Explaining how creativity is possible is not scientific explanation, but a matter of taking what is known in the science of mind – and especially language – now, and trying to make sense of linguistic creativity’s readily observed features. Beginning with being uncaused, it is plausible to suggest that it must have something to do with the fact that the mind is modular, and that language in particular is not only modular, but neither an input nor an output system. To say it is modular is at least to say that it operates in accordance with unique principles, taking system-specific inputs and providing system-specific (to the faculty) outputs. To say that it is neither an input nor an output system is to say that it is not tied closely, as sensory or output systems are, to dealing with signals and other forms of input from outside the head, nor to the direct production of bodily movements.
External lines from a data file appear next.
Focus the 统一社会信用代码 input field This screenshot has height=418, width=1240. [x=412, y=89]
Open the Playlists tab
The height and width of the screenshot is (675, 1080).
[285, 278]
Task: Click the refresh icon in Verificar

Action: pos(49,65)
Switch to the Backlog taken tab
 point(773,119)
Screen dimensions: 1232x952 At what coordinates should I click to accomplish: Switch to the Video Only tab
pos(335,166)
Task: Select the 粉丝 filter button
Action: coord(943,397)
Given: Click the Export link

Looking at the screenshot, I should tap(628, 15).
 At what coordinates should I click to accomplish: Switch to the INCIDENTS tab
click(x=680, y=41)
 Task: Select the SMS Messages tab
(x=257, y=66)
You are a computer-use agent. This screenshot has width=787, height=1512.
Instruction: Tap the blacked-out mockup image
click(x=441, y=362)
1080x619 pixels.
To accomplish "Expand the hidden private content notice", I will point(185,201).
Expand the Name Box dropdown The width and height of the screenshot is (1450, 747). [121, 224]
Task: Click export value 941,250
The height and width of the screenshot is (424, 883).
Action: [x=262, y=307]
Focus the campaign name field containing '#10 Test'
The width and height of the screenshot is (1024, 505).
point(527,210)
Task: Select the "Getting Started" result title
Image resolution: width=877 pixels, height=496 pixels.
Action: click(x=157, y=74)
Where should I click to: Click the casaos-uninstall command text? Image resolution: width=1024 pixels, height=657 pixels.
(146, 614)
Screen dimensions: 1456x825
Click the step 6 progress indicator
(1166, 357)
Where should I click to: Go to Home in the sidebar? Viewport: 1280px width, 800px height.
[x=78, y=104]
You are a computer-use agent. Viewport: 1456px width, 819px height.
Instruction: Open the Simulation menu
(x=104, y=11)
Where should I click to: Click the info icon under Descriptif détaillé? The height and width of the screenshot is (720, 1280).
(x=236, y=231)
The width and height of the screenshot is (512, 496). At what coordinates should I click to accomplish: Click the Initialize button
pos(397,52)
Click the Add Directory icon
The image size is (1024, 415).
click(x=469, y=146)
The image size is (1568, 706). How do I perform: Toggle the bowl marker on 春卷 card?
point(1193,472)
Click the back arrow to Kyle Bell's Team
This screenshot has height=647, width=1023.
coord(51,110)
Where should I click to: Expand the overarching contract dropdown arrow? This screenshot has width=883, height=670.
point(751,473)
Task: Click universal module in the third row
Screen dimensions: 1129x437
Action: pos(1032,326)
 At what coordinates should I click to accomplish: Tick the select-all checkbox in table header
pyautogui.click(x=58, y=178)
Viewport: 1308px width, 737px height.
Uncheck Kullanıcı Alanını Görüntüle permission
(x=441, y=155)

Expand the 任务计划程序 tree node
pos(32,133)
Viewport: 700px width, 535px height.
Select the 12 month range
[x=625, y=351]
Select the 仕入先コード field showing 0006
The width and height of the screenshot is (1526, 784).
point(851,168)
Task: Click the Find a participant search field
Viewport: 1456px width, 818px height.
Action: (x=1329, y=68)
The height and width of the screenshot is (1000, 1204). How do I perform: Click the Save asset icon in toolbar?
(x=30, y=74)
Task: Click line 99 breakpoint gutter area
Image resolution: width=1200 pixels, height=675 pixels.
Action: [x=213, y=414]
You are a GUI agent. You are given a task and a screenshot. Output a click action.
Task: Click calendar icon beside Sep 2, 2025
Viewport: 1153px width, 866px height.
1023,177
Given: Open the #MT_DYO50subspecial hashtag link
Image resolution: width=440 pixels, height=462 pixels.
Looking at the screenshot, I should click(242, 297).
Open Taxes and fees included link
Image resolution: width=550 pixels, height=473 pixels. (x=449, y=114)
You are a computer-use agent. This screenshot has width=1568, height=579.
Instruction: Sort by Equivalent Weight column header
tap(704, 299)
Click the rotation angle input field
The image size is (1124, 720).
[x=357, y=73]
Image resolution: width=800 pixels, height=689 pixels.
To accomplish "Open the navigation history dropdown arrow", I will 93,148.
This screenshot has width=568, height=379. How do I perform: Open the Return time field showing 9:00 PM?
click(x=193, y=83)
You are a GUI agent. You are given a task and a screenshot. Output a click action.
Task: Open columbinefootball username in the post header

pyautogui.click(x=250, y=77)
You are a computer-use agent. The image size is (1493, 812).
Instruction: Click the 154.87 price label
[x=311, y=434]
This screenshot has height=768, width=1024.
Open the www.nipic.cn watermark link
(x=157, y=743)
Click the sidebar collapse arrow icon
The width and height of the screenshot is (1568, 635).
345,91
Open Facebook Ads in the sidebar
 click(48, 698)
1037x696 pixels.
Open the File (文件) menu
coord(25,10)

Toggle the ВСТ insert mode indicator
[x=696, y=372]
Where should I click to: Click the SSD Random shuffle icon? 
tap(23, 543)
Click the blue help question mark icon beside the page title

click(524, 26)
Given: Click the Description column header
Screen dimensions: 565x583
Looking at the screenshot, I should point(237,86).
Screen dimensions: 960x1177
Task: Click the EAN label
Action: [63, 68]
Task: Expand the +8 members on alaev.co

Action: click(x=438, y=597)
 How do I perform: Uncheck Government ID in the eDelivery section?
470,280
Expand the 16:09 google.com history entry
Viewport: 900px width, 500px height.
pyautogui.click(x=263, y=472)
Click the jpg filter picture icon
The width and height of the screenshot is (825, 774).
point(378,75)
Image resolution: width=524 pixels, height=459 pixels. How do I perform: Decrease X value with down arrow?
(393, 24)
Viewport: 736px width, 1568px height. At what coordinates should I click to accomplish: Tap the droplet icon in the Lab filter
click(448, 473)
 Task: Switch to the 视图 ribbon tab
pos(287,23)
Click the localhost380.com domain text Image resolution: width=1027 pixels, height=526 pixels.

These characteristics of the language system do not provide a fully satisfactory account of the apparently great degree of autonomy the language system displays. But they make a plausible contribution, and may be the best that we can offer.
Unboundedness or innovation plausibly has something to do with the language faculty’s ‘productivity’.27 A generative theory of language, if correct, suggests that the language faculty can provide at the “conceptual-intentional” interface(s), in principle, an unlimited number of “perspectives” (to use Chomsky’s term for them). These perspectives can be thought of as complex forms of concept – essentially, sententially ‘expressed’ concepts. The unlimited set of possible outputs is a discrete set: each complex item (sentence/expression/sentential ‘concept’) is in its structure and character distinct from any other. Intuitively, the theory explains why an ‘und
erstanding’ of one sentence is distinct from an understanding of another or, to use semi-technical vocabulary that avoids the direct use of charged words like ‘understand’, it indicates that the internal or intrinsic content of any one sentence that a person’s I-language can ‘generate’ is distinct from that of any other. It is so because language relies essentially on a recursive procedure that yields hierarchically structured expressions, and each expression consists of two complexes of features at language’s “interfaces,” the phonetic interface and the semantic. Expressions have these characteristics because of Merge, an operation that combines arbitrary ‘concepts’ (meanings of lexical items) to yield through phonetic features ‘sound’ instructions to articulatory and perceptual systems, and through semantic features, ‘information’ for the conceptual–intentional systems with which language ‘communicates’. Various constraints limit the total understandable perspectives available to persons, the total of perspectives available for their use. These include memory constraints, ‘parsing’ constraints, some forms of embedded construction, and so on. But by any measure, what remains is massive expressive power – by reasonable estimates, more comprehensible sentences for people with moderate vocabularies than they could produce or listen to in their lifetimes. So far as making sense of the creative aspect of language use is concerned, this is plenty. All that is asked is that for any given linguistic ‘task’ (suggesting, describing, querying, scolding, gossiping. . .) and any given discourse context (and its “immediate focus of interest,” to recall Strawson’s phrase (in Strawson 1950)), there is no way to set an upper limit on the set of sentences that can be understood and produced by a speaker, even though every such sentence remains appropriate.